自らを“狂想演奏家”と称する5人組ロック・バンド、LACCO TOWER(ラッコタワー)が、ミニ・アルバム『続・短編傷説』以来約1年ぶりにリリースしたフル・アルバム『狂想演奏家』。ラウドなバンド・サウンドを基調としつつも、真一ジェット(key)によるバリエーション豊かなトラックメイク、英詞を用いることなく徹底して日本語こだわった松川ケイスケ(vo)の叙情的なリリックなど、メンバーの個性を高密度に凝縮したサウンドが特徴的な彼らの音楽は、本作においてひとつの頂点に達したようだ。

流麗なキーボードの音色から4つ打ちバンド・サウンドへと転じて行くインスト曲「狂想序曲」でドラマチックに幕を開ける本作。どこか歌謡曲的なテイストを感じさせる情感溢れるメロディが印象的な「恋人」、ライブで盛り上がること必至の畳み掛けるような勢いを持ちつつも、間奏時には突如ジャジーな展開をみせる「奇妙奇天烈摩訶不思議」、真一ジェットのアナログシンセが炸裂するポップ・チューン「少女」など、静から動へ、あるいは美しさから激しさへと大胆に転じてゆくその音楽は、様々な要素が混在するという意味では“ミクスチャー”的ではある。しかし、結果的に、いわゆるジャンルとしての“ミクスチャー”とはまったく異なった──エクストリームな歌謡曲とも言うべきエモーショナルなサウンドに仕上がっているところが、このバンドの何よりも面白いところである。

それにしても、“狂想演奏家”というのは、一体何を意味しているのだろうか。狂おしいほどの情熱を綴ったリック、あるいはその圧倒的なバンド・サウンドが生み出すフロアの狂騒。無論、そこには様々な意味やニュアンスが込められているのだろう。だが、こうも考えられるのではないだろうか。昨今のシーンにおける流行り廃りに目配せすることなく、メンバー5人が持ち寄るものを、ただひたすら高密度な形で濃縮して行った結果、ジャンルを超えた場所に辿り着いてしまった、狂想の演奏家たち。自らのアイデンティティとも言えるその言葉を堂々タイトルに掲げた本作は、彼らにとっては、ある意味セルフ・タイトルに近い一枚であり、ひとつの到達点となるような自信作なのだろう。

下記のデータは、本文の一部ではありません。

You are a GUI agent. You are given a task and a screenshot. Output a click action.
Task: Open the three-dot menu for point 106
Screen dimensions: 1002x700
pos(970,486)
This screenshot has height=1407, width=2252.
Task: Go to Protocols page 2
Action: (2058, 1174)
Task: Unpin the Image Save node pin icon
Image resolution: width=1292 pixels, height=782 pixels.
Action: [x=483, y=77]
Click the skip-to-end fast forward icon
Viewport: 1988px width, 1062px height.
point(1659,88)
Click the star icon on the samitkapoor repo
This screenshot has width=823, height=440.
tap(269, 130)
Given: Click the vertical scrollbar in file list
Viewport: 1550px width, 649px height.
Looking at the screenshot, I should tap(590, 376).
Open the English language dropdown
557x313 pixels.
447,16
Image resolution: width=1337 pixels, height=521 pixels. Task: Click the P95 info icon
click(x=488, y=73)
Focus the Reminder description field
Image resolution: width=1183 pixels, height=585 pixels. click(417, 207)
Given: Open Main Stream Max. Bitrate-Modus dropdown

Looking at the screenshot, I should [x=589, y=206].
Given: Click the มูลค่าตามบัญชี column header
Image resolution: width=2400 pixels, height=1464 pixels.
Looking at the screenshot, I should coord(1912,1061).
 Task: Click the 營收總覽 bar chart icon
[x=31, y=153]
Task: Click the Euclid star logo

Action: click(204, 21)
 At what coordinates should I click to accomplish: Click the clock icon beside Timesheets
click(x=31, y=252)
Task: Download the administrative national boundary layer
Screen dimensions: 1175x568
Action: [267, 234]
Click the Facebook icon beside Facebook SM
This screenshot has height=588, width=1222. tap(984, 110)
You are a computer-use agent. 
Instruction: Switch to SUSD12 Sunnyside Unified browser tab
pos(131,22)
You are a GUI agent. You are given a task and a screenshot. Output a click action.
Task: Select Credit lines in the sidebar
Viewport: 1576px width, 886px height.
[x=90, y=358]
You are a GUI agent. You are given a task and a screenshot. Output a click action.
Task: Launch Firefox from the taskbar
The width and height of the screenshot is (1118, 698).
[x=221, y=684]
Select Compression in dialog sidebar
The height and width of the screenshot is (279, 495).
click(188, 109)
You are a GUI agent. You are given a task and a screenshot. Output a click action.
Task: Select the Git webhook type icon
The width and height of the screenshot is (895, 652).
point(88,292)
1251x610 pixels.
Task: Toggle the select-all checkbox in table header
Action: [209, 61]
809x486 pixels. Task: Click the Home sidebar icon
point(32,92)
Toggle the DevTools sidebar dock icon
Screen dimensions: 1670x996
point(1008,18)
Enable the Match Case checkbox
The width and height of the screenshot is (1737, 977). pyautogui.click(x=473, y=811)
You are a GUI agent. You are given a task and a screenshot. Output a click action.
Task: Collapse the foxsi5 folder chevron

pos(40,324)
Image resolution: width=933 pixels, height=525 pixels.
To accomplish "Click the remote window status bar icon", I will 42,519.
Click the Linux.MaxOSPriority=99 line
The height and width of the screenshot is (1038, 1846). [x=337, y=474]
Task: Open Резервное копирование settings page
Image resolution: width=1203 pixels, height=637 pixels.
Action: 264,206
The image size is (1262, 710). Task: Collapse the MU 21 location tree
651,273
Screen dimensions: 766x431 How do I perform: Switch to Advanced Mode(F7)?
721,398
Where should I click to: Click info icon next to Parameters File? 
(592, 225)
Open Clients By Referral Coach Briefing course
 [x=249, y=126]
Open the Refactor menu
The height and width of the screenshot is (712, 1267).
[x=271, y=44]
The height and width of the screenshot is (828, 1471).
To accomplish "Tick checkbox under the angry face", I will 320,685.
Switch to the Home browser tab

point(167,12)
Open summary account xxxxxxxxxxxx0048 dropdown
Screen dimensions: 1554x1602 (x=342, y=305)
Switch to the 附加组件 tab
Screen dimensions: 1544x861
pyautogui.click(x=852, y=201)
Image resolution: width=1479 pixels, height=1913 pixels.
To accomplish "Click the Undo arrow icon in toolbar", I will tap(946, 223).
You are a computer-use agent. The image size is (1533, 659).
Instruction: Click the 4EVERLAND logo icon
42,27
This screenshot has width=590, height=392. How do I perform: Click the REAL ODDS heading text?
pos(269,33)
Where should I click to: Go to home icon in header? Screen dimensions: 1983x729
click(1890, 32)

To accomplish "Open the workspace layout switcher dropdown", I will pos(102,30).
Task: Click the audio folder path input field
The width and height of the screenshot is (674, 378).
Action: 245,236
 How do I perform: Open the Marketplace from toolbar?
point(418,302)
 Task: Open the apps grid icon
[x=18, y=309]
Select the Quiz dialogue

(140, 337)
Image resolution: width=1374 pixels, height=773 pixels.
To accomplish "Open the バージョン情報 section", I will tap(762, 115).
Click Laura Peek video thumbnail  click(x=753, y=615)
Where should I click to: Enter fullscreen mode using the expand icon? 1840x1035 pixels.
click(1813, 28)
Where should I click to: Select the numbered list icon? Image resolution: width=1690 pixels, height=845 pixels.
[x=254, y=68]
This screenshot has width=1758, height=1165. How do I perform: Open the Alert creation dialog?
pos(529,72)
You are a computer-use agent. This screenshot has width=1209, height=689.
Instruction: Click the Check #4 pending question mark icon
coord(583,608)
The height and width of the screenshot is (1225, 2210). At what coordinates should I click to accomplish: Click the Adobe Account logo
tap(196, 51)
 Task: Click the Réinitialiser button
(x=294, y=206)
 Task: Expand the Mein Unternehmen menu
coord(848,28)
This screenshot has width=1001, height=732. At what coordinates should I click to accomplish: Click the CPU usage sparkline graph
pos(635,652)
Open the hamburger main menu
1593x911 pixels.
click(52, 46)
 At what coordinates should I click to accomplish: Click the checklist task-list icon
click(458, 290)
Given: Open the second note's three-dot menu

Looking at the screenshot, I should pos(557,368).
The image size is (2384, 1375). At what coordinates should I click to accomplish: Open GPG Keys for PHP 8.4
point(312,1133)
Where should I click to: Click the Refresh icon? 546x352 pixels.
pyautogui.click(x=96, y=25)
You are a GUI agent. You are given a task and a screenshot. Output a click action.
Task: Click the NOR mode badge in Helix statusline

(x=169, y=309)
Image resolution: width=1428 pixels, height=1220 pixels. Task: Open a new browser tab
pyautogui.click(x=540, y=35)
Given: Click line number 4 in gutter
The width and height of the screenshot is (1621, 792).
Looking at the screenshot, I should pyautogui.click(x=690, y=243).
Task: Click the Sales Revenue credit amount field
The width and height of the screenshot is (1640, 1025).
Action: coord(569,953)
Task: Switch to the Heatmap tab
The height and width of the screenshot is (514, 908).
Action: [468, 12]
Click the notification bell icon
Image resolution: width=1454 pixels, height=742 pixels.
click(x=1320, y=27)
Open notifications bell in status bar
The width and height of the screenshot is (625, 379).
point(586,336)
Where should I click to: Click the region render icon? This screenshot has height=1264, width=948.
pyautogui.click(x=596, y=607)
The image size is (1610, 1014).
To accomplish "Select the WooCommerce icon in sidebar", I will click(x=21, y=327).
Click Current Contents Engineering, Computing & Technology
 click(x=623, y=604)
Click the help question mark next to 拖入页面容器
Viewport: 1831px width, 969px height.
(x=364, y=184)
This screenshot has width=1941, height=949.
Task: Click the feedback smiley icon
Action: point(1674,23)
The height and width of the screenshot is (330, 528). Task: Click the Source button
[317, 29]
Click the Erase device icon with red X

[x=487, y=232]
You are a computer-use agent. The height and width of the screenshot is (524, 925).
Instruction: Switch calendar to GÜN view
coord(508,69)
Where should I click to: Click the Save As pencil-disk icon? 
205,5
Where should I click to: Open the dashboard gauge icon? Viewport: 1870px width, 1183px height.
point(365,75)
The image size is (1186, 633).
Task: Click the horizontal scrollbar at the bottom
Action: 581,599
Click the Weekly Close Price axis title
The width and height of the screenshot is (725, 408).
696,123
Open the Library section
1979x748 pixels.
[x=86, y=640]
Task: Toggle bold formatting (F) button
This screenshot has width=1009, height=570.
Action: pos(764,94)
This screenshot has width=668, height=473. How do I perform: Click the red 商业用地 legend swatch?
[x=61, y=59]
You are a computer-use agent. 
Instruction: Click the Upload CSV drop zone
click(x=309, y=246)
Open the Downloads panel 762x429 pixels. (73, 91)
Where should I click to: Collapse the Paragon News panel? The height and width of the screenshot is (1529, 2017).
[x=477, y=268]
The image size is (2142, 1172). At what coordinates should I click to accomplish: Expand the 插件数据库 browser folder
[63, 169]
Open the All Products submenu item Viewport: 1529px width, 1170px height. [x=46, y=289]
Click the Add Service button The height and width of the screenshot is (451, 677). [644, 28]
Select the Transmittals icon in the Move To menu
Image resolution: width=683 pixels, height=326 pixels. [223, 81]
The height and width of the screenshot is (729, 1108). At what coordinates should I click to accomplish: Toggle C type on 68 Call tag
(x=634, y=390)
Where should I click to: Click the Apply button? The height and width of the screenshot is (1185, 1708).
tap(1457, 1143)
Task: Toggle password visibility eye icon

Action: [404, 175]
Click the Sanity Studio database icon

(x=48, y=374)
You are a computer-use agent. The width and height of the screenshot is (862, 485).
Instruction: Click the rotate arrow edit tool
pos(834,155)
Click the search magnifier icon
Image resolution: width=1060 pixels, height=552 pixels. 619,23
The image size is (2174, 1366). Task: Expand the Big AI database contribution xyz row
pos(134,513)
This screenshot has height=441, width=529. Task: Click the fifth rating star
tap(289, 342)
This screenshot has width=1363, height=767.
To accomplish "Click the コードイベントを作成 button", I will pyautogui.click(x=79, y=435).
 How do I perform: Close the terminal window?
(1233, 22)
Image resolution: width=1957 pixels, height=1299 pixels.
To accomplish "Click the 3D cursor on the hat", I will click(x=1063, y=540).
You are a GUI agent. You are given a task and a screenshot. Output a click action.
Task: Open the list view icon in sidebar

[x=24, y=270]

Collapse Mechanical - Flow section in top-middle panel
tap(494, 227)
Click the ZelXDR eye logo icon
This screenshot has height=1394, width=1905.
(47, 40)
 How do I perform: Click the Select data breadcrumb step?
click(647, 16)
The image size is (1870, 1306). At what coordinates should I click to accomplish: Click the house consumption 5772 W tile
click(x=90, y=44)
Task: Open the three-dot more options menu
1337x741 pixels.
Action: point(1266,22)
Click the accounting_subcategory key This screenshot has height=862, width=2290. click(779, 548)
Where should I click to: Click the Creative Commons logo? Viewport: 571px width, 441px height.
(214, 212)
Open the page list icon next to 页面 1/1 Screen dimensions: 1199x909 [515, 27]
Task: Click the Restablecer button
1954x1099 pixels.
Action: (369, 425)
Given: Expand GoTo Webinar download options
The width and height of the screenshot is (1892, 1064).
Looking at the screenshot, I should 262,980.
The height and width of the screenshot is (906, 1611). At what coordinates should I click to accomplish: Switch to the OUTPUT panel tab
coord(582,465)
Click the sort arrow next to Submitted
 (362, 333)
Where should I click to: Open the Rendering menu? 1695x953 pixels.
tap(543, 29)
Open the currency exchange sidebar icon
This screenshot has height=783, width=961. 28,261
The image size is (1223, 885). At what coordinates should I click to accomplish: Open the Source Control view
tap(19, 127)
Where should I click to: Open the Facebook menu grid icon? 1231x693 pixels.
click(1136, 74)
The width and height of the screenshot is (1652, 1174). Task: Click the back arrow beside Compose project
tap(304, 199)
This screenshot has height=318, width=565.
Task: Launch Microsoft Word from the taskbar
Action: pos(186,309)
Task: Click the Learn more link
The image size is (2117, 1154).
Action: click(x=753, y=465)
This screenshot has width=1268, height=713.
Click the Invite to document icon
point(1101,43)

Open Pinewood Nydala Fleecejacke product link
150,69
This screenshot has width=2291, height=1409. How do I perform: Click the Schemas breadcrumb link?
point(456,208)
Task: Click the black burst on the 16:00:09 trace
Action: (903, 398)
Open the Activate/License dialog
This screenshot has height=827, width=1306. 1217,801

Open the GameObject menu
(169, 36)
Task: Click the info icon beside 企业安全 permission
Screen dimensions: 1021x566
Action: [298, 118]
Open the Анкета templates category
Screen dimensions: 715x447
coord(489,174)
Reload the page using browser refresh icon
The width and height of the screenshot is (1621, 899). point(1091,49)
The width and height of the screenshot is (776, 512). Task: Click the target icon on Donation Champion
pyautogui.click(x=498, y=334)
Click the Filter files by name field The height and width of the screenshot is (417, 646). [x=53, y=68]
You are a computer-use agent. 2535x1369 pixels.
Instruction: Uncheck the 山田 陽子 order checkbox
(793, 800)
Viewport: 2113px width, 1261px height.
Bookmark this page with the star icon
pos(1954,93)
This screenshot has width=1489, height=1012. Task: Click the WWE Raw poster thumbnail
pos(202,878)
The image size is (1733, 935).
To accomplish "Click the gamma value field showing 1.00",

つい先ごろには、メンバーの多くの出身地である群馬県にて、自らが主宰するロック・フェス“I ROCKS 2014”を開催するなど、2002年の結成以来、長年にわたって醸成されたサウンドの“メジャー感”とは裏腹に、メジャー・レーベルとは一線を画した場所で、D.I.Y.な活動を展開し続けているLACCO TOWER(ちなみに本作は、ベースの塩﨑啓示が代表を務める自身のレーベル“I Rocks”からのリリースとなっている)。昨今のシーンにおける、ロック・バンドのひとつの“在り方”という意味でも、興味深いバンドのひとつだと思う。